Rebutan Sandang Pangan di Upacara Ulambana, Ratusan Warga Saling Injak

PATI, iNews.id - Ratusan warga terlibat kericuhan hingga berujung saling injak, saat mengikuti upacara sembahyang rebutan yang digelar di Klenteng Hok Tik Bio, Pati, Jawa Tengah, Rabu (29/8/2018) siang tadi. Ratusan warga yang sudah menunggu sejak siang itu, berusaha saling memperebutkan lima gunungan berisi sayur mayur, makanan dan bahan kebutuhan pokok lain. Tak hanya orang dewasa, sejumlah wanita lanjut usia dan anak-anak juga ikut terinjak-injak, hingga merintih kesakitan.
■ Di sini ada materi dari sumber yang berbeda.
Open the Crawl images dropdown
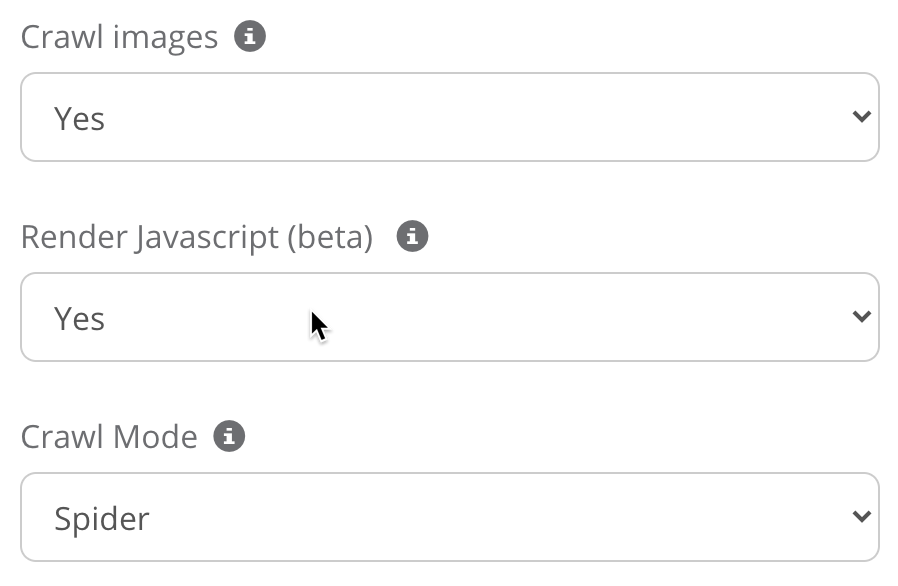This screenshot has width=898, height=586. coord(449,117)
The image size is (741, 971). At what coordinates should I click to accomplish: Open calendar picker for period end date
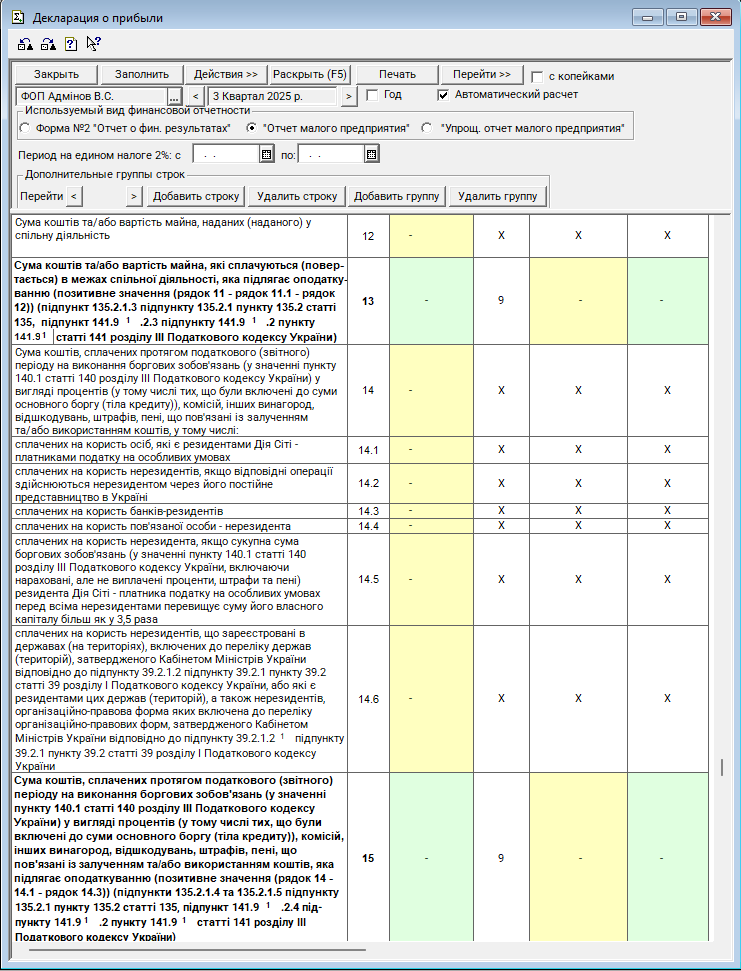click(x=371, y=154)
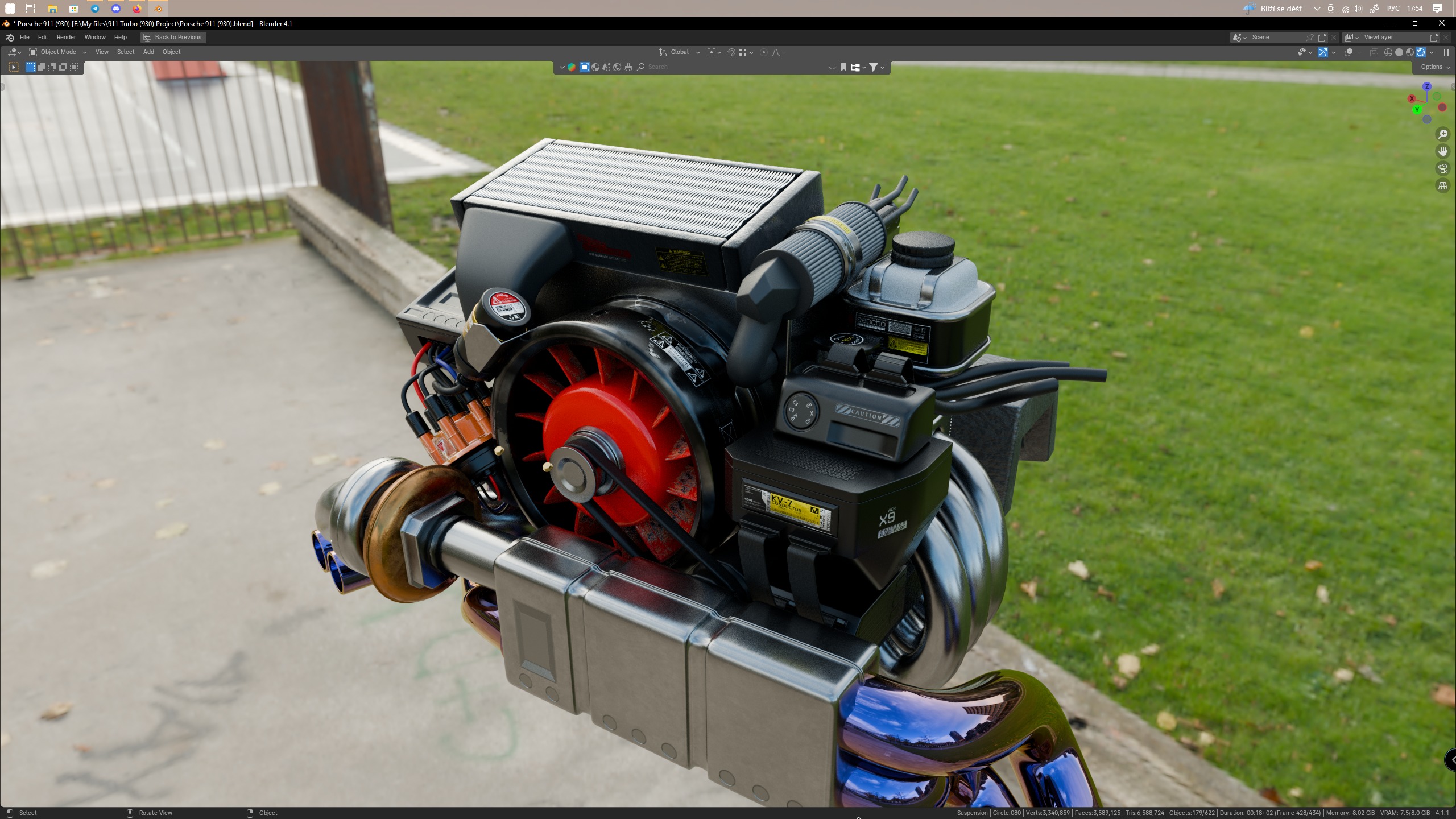This screenshot has width=1456, height=819.
Task: Open the Render menu
Action: [66, 37]
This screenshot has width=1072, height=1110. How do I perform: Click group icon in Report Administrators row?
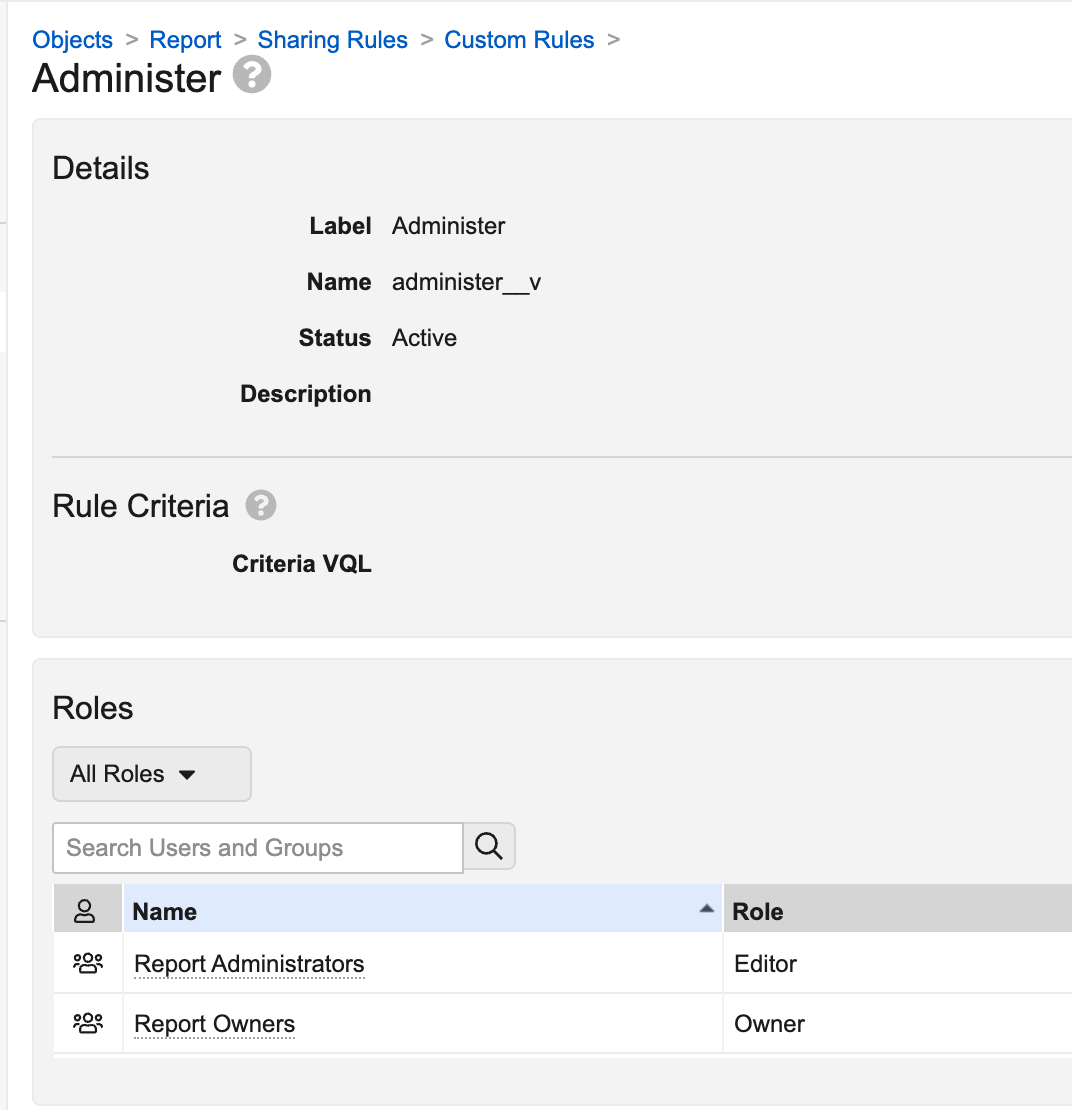coord(88,964)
Kericuhan bermula ketika panitia upacara sembahyang rebutan membuka pintu gerbang Klenteng Hok Tik Bio. Puluhan warga yang sudah menunggu sejak tiga jam sebelumnya langsung berupaya masuk ke dalam halaman klenteng. Mereka berjibaku memperebutkan lima gunungan sandang pangan yang dipersiapkan oleh panitia.
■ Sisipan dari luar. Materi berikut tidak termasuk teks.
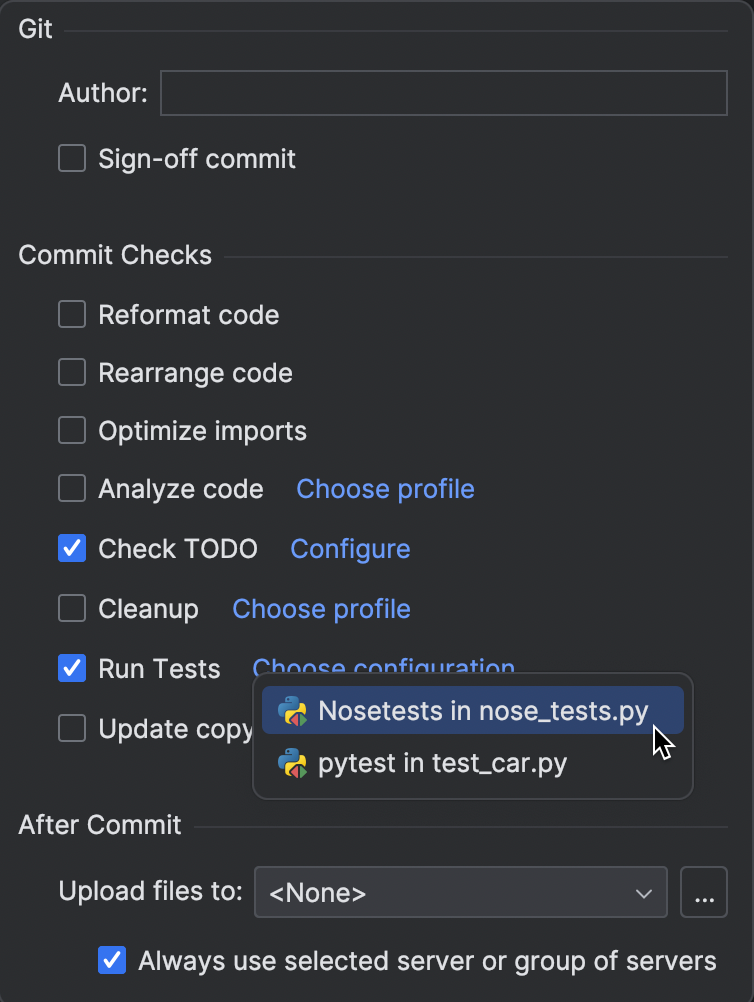Click the ellipsis button beside Upload files
The height and width of the screenshot is (1002, 754).
(x=704, y=891)
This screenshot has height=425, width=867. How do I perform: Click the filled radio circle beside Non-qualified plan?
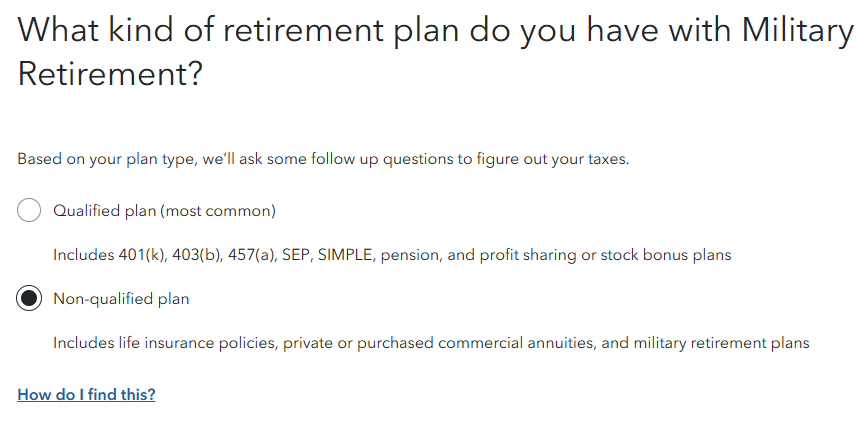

Banyaknya warga yang berusaha masuk, membuat aksi saling dorong demi meraih gunungan pun tak terhindarkan. Akibatnya, sejumlah wanita lanjut usia yang tak kuat menahan dorongan, langsung jatuh tersungkur dan diinjak-injak oleh puluhan warga lain. Tak hanya wanita lansia, sejumlah anak-anak juga ikut terinjak-injak hingga menangis kesakitan.
Dalam waktu kurang dari lima menit, lima gunungan berisi sandang pangan seperti sayur-mayur, pakaian, makanan ringan hinga kebutuhan pokok tersebut, langsung habis diperebutkan warga.
Sejumlah warga yang ikut memperebutkan gunungan tersebut menuturkan, mereka rela menunggu berjam-jam dan harus berdesak-desakan, demi mendapatkan sandang pangan yang diletakkan digunungan. Rencananya, hasil rebutan tersebut akan dibawa pulang untuk dimakan bersama keluarga.
“Nanti makanan dan barang-barang yang didapat di sini mau dibagi-bagi sama keluarga. Biar desak-desakan kami tetap senang bisa dapat bahan pokok gratis,” kata Masirah, Rabu (29/8/2018).
Ritual rebutan gunungan berisi sandang pangan tersebut merupakan rangkaian dari kegiatan sembahyang rebutan atau ulam bana oleh penganut kepercayaan Konghuchu, yang dipimpin oleh seorang Thang Ki atau pemimpin doa.
Ritual ini selalu digelar oleh klenteng, setiap bulan ke tujuh dalam penanggalan cina. Sembahyangan ini merupakan wujud syukur kepada para dewa, serta upaya umat Tionghoa untuk mendoakan arwah keluarga dan para leluhur mereka, agar mendapatkan tempat yang sempurna setelah meningal dunia,” kata Ketua Klenteng Hok Tik Bio Pati, Eddy Siswanto.
Eddy siswanto menambahkan, ritual ini dulunya terbatas hanya bagi keluarga Klenteng Hok Tik Bio saja. Namun karena antusiasme warga serta wujud keberagaman agama dan budaya di indonesia, pihak klenteng akhirnya mengadopsi budaya jawa dengan filosofi lima gunungan, yang diartikan sebagai “sedulur papat limo pancer”.